>> Start

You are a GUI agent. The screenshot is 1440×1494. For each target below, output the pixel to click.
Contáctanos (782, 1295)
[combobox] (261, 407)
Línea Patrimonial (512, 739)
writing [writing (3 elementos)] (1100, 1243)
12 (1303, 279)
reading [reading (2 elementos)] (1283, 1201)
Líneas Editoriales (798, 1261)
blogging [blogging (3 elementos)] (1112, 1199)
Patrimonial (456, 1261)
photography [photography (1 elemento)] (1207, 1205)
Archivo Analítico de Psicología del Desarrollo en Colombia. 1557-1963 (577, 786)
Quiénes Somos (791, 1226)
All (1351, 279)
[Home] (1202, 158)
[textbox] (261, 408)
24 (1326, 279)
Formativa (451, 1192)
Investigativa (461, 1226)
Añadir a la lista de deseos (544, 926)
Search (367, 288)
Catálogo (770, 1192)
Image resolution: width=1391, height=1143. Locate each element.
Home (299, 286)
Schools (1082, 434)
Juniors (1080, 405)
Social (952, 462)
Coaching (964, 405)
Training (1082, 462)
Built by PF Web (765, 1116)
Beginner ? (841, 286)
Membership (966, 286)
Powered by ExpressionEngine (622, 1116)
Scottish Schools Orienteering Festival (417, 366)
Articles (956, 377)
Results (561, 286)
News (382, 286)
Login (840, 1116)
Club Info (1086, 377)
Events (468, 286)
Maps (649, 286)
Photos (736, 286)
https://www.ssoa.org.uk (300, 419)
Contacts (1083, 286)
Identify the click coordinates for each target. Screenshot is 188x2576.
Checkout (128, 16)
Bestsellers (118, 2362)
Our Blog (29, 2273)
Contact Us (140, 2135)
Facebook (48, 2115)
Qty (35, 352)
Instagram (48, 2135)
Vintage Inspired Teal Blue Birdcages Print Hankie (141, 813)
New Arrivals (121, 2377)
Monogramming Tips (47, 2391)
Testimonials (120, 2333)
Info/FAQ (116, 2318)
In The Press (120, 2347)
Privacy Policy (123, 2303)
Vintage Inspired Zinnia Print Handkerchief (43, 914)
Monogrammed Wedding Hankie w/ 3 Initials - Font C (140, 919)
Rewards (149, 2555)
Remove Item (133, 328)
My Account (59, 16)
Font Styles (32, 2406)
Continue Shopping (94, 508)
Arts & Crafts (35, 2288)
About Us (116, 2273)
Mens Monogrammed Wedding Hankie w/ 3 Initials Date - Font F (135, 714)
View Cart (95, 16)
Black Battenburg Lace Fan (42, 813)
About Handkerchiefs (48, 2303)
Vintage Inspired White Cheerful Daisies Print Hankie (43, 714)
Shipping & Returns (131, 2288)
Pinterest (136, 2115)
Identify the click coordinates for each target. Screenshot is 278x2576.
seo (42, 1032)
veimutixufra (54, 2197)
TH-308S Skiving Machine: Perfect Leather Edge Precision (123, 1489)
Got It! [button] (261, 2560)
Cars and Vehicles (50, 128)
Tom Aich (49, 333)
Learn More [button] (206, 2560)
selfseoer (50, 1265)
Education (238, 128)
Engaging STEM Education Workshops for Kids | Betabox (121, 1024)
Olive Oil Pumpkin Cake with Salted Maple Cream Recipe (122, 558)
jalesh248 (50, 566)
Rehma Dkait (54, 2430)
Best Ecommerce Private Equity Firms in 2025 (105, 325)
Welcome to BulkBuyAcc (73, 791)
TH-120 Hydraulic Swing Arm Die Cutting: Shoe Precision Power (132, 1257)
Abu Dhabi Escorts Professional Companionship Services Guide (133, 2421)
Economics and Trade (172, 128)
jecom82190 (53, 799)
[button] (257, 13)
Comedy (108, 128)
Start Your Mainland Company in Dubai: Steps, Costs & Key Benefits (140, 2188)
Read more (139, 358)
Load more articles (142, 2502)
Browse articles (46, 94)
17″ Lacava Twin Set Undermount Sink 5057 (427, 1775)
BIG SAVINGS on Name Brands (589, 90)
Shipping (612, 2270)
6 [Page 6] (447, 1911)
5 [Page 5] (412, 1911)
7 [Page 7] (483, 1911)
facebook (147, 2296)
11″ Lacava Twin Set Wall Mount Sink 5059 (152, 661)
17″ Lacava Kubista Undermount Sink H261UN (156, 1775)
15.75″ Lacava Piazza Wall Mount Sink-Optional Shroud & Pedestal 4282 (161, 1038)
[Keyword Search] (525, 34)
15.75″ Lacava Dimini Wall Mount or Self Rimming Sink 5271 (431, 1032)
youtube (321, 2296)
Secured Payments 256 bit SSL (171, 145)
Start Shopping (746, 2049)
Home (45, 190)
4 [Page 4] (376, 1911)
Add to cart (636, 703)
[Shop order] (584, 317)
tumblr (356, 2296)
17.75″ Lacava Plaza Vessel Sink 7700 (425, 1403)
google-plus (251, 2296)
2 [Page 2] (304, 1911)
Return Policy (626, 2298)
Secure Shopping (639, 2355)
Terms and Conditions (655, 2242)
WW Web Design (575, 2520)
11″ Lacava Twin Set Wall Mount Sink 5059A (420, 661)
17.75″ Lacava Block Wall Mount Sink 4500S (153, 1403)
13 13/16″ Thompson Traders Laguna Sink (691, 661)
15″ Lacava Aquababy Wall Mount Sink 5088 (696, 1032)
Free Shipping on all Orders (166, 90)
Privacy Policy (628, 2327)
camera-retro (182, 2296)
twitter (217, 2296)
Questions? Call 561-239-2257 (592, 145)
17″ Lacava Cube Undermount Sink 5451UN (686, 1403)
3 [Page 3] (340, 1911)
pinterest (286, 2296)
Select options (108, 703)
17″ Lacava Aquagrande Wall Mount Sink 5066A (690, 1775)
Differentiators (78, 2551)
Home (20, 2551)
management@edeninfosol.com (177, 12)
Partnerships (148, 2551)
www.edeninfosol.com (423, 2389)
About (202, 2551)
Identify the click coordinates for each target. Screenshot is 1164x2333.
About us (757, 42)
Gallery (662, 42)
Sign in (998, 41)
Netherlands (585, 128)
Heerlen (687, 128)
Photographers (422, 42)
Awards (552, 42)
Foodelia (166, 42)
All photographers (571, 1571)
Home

>> End

* _PROBLEM TO SOLVE_:
Rewrite every line of the entries above as a JSON array of strings, one string per line, omitting any blank lines.

* _SOLVED EXERCISE_:
[
  "You are a GUI agent. The screenshot is 1440×1494. For each target below, output the pixel to click.",
  "Contáctanos (782, 1295)",
  "[combobox] (261, 407)",
  "Línea Patrimonial (512, 739)",
  "writing [writing (3 elementos)] (1100, 1243)",
  "12 (1303, 279)",
  "reading [reading (2 elementos)] (1283, 1201)",
  "Líneas Editoriales (798, 1261)",
  "blogging [blogging (3 elementos)] (1112, 1199)",
  "Patrimonial (456, 1261)",
  "photography [photography (1 elemento)] (1207, 1205)",
  "Archivo Analítico de Psicología del Desarrollo en Colombia. 1557-1963 (577, 786)",
  "Quiénes Somos (791, 1226)",
  "All (1351, 279)",
  "[Home] (1202, 158)",
  "[textbox] (261, 408)",
  "24 (1326, 279)",
  "Formativa (451, 1192)",
  "Investigativa (461, 1226)",
  "Añadir a la lista de deseos (544, 926)",
  "Search (367, 288)",
  "Catálogo (770, 1192)",
  "Image resolution: width=1391, height=1143. Locate each element.",
  "Home (299, 286)",
  "Schools (1082, 434)",
  "Juniors (1080, 405)",
  "Social (952, 462)",
  "Coaching (964, 405)",
  "Training (1082, 462)",
  "Built by PF Web (765, 1116)",
  "Beginner ? (841, 286)",
  "Membership (966, 286)",
  "Powered by ExpressionEngine (622, 1116)",
  "Scottish Schools Orienteering Festival (417, 366)",
  "Articles (956, 377)",
  "Results (561, 286)",
  "News (382, 286)",
  "Login (840, 1116)",
  "Club Info (1086, 377)",
  "Events (468, 286)",
  "Maps (649, 286)",
  "Photos (736, 286)",
  "https://www.ssoa.org.uk (300, 419)",
  "Contacts (1083, 286)",
  "Identify the click coordinates for each target. Screenshot is 188x2576.",
  "Checkout (128, 16)",
  "Bestsellers (118, 2362)",
  "Our Blog (29, 2273)",
  "Contact Us (140, 2135)",
  "Facebook (48, 2115)",
  "Qty (35, 352)",
  "Instagram (48, 2135)",
  "Vintage Inspired Teal Blue Birdcages Print Hankie (141, 813)",
  "New Arrivals (121, 2377)",
  "Monogramming Tips (47, 2391)",
  "Testimonials (120, 2333)",
  "Info/FAQ (116, 2318)",
  "In The Press (120, 2347)",
  "Privacy Policy (123, 2303)",
  "Vintage Inspired Zinnia Print Handkerchief (43, 914)",
  "Monogrammed Wedding Hankie w/ 3 Initials - Font C (140, 919)",
  "Rewards (149, 2555)",
  "Remove Item (133, 328)",
  "My Account (59, 16)",
  "Font Styles (32, 2406)",
  "Continue Shopping (94, 508)",
  "Arts & Crafts (35, 2288)",
  "About Us (116, 2273)",
  "Mens Monogrammed Wedding Hankie w/ 3 Initials Date - Font F (135, 714)",
  "View Cart (95, 16)",
  "Black Battenburg Lace Fan (42, 813)",
  "About Handkerchiefs (48, 2303)",
  "Vintage Inspired White Cheerful Daisies Print Hankie (43, 714)",
  "Shipping & Returns (131, 2288)",
  "Pinterest (136, 2115)",
  "Identify the click coordinates for each target. Screenshot is 278x2576.",
  "seo (42, 1032)",
  "veimutixufra (54, 2197)",
  "TH-308S Skiving Machine: Perfect Leather Edge Precision (123, 1489)",
  "Got It! [button] (261, 2560)",
  "Cars and Vehicles (50, 128)",
  "Tom Aich (49, 333)",
  "Learn More [button] (206, 2560)",
  "selfseoer (50, 1265)",
  "Education (238, 128)",
  "Engaging STEM Education Workshops for Kids | Betabox (121, 1024)",
  "Olive Oil Pumpkin Cake with Salted Maple Cream Recipe (122, 558)",
  "jalesh248 (50, 566)",
  "Rehma Dkait (54, 2430)",
  "Best Ecommerce Private Equity Firms in 2025 (105, 325)",
  "Welcome to BulkBuyAcc (73, 791)",
  "TH-120 Hydraulic Swing Arm Die Cutting: Shoe Precision Power (132, 1257)",
  "Abu Dhabi Escorts Professional Companionship Services Guide (133, 2421)",
  "Economics and Trade (172, 128)",
  "jecom82190 (53, 799)",
  "[button] (257, 13)",
  "Comedy (108, 128)",
  "Start Your Mainland Company in Dubai: Steps, Costs & Key Benefits (140, 2188)",
  "Read more (139, 358)",
  "Load more articles (142, 2502)",
  "Browse articles (46, 94)",
  "17″ Lacava Twin Set Undermount Sink 5057 (427, 1775)",
  "BIG SAVINGS on Name Brands (589, 90)",
  "Shipping (612, 2270)",
  "6 [Page 6] (447, 1911)",
  "5 [Page 5] (412, 1911)",
  "7 [Page 7] (483, 1911)",
  "facebook (147, 2296)",
  "11″ Lacava Twin Set Wall Mount Sink 5059 (152, 661)",
  "17″ Lacava Kubista Undermount Sink H261UN (156, 1775)",
  "15.75″ Lacava Piazza Wall Mount Sink-Optional Shroud & Pedestal 4282 (161, 1038)",
  "[Keyword Search] (525, 34)",
  "15.75″ Lacava Dimini Wall Mount or Self Rimming Sink 5271 (431, 1032)",
  "youtube (321, 2296)",
  "Secured Payments 256 bit SSL (171, 145)",
  "Start Shopping (746, 2049)",
  "Home (45, 190)",
  "4 [Page 4] (376, 1911)",
  "Add to cart (636, 703)",
  "[Shop order] (584, 317)",
  "tumblr (356, 2296)",
  "17.75″ Lacava Plaza Vessel Sink 7700 (425, 1403)",
  "google-plus (251, 2296)",
  "2 [Page 2] (304, 1911)",
  "Return Policy (626, 2298)",
  "Secure Shopping (639, 2355)",
  "Terms and Conditions (655, 2242)",
  "WW Web Design (575, 2520)",
  "11″ Lacava Twin Set Wall Mount Sink 5059A (420, 661)",
  "17.75″ Lacava Block Wall Mount Sink 4500S (153, 1403)",
  "13 13/16″ Thompson Traders Laguna Sink (691, 661)",
  "15″ Lacava Aquababy Wall Mount Sink 5088 (696, 1032)",
  "Free Shipping on all Orders (166, 90)",
  "Privacy Policy (628, 2327)",
  "camera-retro (182, 2296)",
  "twitter (217, 2296)",
  "Questions? Call 561-239-2257 (592, 145)",
  "17″ Lacava Cube Undermount Sink 5451UN (686, 1403)",
  "3 [Page 3] (340, 1911)",
  "pinterest (286, 2296)",
  "Select options (108, 703)",
  "17″ Lacava Aquagrande Wall Mount Sink 5066A (690, 1775)",
  "Differentiators (78, 2551)",
  "Home (20, 2551)",
  "management@edeninfosol.com (177, 12)",
  "Partnerships (148, 2551)",
  "www.edeninfosol.com (423, 2389)",
  "About (202, 2551)",
  "Identify the click coordinates for each target. Screenshot is 1164x2333.",
  "About us (757, 42)",
  "Gallery (662, 42)",
  "Sign in (998, 41)",
  "Netherlands (585, 128)",
  "Heerlen (687, 128)",
  "Photographers (422, 42)",
  "Awards (552, 42)",
  "Foodelia (166, 42)",
  "All photographers (571, 1571)",
  "Home"
]